И тут Лебедько вспоминает, что давеча в трактире Карамболь увещевал Маламента в том, что циник и негодяй Фёдор Карамазов, дескать, сродни самому Джокеру. Разволновавшись не на шутку, Владислав Евгеньевич тщится вызвать в воображении своём образ этого самого Джокера, что, в конце концов, ему сколько-нибудь да удаётся. Образ рисуется весьма абстрактный и туманный. Однако же, нет сомнения в том, что сей мерцающий всполохами огоньков то здесь, то там и постоянно норовящий измениться контур не то карлика, не то исполина — и есть этот самый Джокер. Взывает к нему наш бедолага: «Вразуми меня непутёвого — скоморошество ли мой удел, либо жизнь моя действительно бестолкова и расхлябана?» Как будто бы из бури ответствует ему хитрый голос образа: «А, ты братец, человек пилотажу высокого, но не убедительного, - оригинал величайший — самого Джокера сымитировал. Ты — пародия на меня!», - «Пародия на Джокера? Наконец-то имя для меня найдено, как говаривал старик Островский!», - «Да ты хват! Откусил от меня кусок и, фактически, создал вокруг него некий мирок и даже убедить и себя и окружающих умудрился, что вот такой Джокер и есть! Комнатный Джокер, ха-ха-ха! Да ты, брат, не стыдись, ибо в тех условиях, в которых ты живёшь, это можно даже неким мастерством назвать. Я, как Джокер свидетельствую — ты мастер! Очень своеобычный, ибо остальные мастера они в чём-то основательные, а ты — мастер неосновательности. Надобно тебе медаль соорудить специальную и выдать от имени международной организации «Рога и копыта»», - тут расплывчатый до того образ превратился в Арлекина с бубенчиками в голове и пошёл ходить колесом, удаляясь к линии горизонта, а затем и вовсе превратившись в точку.
Очнувшись, Лебедько долго ещё сидел на диване недвижим. Чего нет и что не грезится в голове его? Он в небесах поди к Шекспиру заехал в гости. Но, вдруг раздаётся подле него трель будильника, и видит он, что вновь очутился на земле и даже в гостиничном номере, и вновь пошла по-будничному щеголять перед ним жизнь. Одно для себя решил он твёрдо — всенепременнейше разведать назавтра у Карамболя, что тот знает про Джокера.

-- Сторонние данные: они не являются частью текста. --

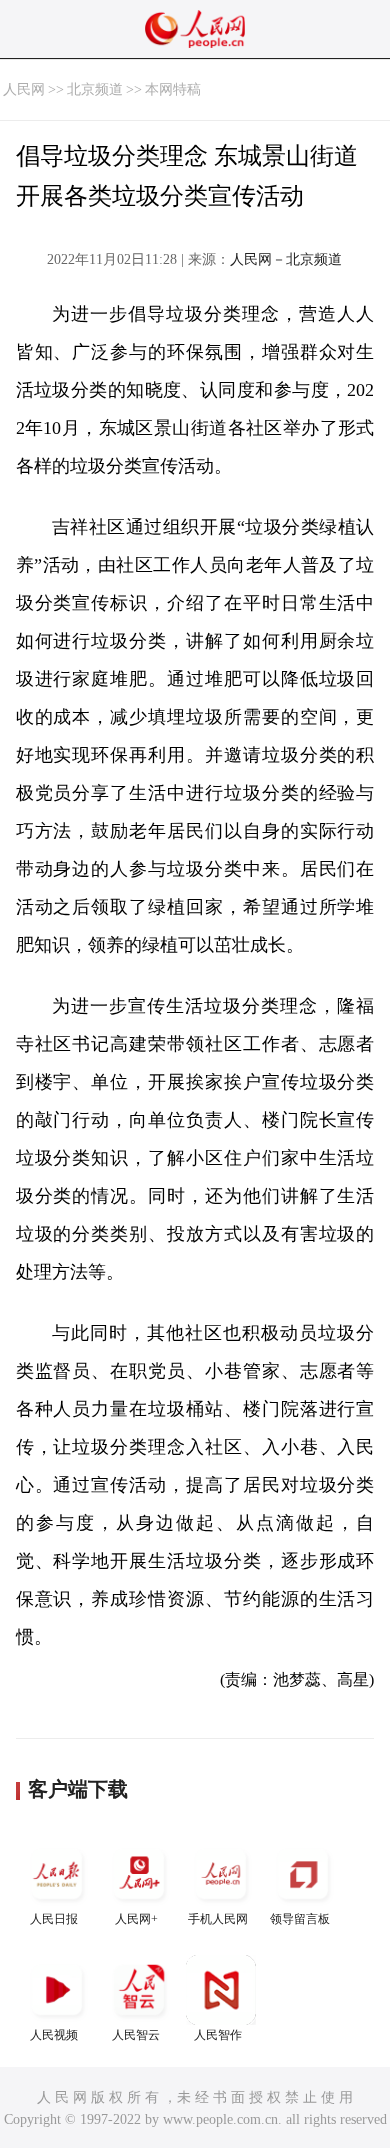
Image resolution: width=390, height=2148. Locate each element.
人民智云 (136, 2035)
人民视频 (54, 2035)
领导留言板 (300, 1919)
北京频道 (95, 89)
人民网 (24, 89)
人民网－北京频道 (286, 259)
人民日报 (54, 1919)
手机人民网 (218, 1919)
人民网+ (136, 1919)
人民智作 (218, 2035)
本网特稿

Ужин и остаток вечера проходят в тягостных раздумьях, ночной сон запомнить, как нарочно, не удаётся, да впрочем, для него довольно и вечернего видения.
***
На другой день Владислав Евгеньевич бесцельно слонялся по городским улочкам, устремляя все помыслы свои к трём часам пополудни, когда назначено ему было рандеву с Карамболем. Дождавшись оного времени и прибывши по указанном адресу, он постучался в массивную дубовую дверь, ведущую, по видимому, в мастерскую художника. Раз постучал, другой, третий и, занервничав, было, принялся судорожно трясти дверь за ручку. На шум отворилась дверь помещения напротив, и высунувшийся из неё седой старичок прошепелявил: «Чего дверь ломаешь? Не видишь что ли, нет Григория Михайловича, заскочил утром на минуту, да велел передать, что, дескать, не изволит сегодня более явиться». Приезжий стоял как громом прибитый, силясь судорожно сообразить, что бы сие могло означать. Набрал номер Карамболя, а из трубки ответ: «Абонент находиться вне зоны действия сети». Через полчаса позвонил другой раз и вновь напрасно. Тоже и через два часа, и через три, и так до самого вечера. Воротясь в свой номер в настроении препротивнейшем, и вспомнив давешний внутренний диалог с Джокером, Лебедько пустился в мрачные размышления, результатом коих явился вывод, весьма для Владислава Евгеньевича неожиданный: «Как бы то ни было, цель человека всё ещё не определена, ежели он не стал наконец твёрдой стопою на прочное основание, а не на какую-нибудь вольнодумную химеру юности». Продолжая мыслить подобным образом, прилёг он на кушетку, разделся и даже, было, заснул, не имея более никаких надежд насчёт встречи. Проснулся в кромешной темноте от мелодии телефона. Нажавши «ответить», услышал бодрый голос Карамболя: «Вы тут мне звонили 17 раз, почто так нервничали? Обстоятельства, голубчик, так сказать, форс-мажор. Впрочем, готов вас видеть у себя дома сей же час», - «А сколько времени?», - «Время детское - три часа всего», - «Помилуйте, давайте тогда уже завтра?», - «Да нет, уж это вы помилуйте, жду вас сейчас, - после некоторой паузы, - впрочем, не смею вас уговаривать», - «Погодите, я будут у вас через полчаса. Говорите адрес».
Григорий Михайлович встретил гостя чрезвычайно радушно и приветливо. В полчетвёртого ночи у него был самый разгар рабочего «дня». Судя по включённому свету во всех четырёх комнатах и на кухне, бодрствовала вся семья.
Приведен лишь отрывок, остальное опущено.